ROELOF VERHAGE > Peut-être bien, mais l’avis le plus répandu est que ce n’est pas plus mal d’en rester là. Que, de toute manière, on ne trouvera jamais l’échelle d’organisation idéale parce que les dynamiques territoriales sont mouvantes.

PLACE PUBLIQUE > 
Le flou institutionnel ne présente-t-il pas de graves inconvénients au plan démocratique ?
ROELOF VERHAGE >
 Sûrement. C’est un enjeu signalé, mais qui n’est pas essentiel aux yeux de mes compatriotes. Je le répète : nous avons une culture du compromis, du consensus, une approche résolument pragmatique.

PLACE PUBLIQUE > 
En dépit de la différence culturelle que vous soulignez, les villes françaises peuvent-elles tirer des leçons de l’exemple du Randstad ?
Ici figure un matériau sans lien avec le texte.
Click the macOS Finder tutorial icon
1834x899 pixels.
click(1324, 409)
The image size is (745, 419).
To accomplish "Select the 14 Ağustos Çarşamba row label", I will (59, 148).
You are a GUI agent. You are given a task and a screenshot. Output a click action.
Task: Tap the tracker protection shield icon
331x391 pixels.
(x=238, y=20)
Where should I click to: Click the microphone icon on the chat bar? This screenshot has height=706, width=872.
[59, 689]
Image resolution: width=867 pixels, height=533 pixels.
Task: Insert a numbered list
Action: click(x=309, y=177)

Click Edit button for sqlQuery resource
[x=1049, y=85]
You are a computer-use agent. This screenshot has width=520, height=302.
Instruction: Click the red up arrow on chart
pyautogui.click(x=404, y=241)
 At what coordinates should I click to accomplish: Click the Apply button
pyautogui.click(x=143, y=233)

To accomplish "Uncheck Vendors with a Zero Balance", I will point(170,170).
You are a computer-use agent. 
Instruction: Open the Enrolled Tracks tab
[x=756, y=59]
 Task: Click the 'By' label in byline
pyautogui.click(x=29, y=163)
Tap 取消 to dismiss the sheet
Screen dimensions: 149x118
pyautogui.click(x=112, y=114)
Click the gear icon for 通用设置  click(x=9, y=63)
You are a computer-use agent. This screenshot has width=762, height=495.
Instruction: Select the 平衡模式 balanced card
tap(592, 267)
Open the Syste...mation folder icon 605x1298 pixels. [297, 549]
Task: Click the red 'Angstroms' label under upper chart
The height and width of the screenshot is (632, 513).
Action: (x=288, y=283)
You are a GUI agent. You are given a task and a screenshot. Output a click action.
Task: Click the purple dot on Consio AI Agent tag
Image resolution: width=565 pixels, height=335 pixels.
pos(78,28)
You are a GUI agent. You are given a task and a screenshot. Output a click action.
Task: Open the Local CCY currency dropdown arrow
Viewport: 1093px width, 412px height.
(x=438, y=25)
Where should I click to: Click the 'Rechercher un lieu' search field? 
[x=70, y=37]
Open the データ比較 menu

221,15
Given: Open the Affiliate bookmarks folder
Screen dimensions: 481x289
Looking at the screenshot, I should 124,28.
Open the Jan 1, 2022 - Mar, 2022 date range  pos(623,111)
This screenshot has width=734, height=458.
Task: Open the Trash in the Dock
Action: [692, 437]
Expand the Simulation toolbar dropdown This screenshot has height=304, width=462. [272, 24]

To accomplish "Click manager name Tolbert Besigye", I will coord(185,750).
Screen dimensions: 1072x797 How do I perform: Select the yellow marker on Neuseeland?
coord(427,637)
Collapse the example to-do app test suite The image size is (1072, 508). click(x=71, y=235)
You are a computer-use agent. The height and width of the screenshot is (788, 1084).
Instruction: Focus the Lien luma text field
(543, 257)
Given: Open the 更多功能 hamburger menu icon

ROELOF VERHAGE > J’en vois au moins deux. La Randstad a mis pas loin d’un demi-siècle pour apprendre à fonctionner en réseaux. Tout cela prend du temps parce qu’il faut tenir compte de l’histoire et de la culture des villes. Les villes polynucléaires qui sont en train de se développer en France, comme Lyon/Saint-Étienne ou comme Nantes/Saint-Nazaire, seraient bien inspirées de ne pas sous-estimer la longueur de ce processus d’apprentissage. La seconde leçon, c’est l’importance relative des structures de gouvernance. Ce qui compte le plus, c’est la volonté de faire des choses ensemble, la conscience des intérêts communs. Si les villes ont vraiment envie de travailler les unes avec les autres et parviennent à élaborer des stratégies de développement communes, alors le niveau national sera bien obligé de prendre en compte ces stratégies.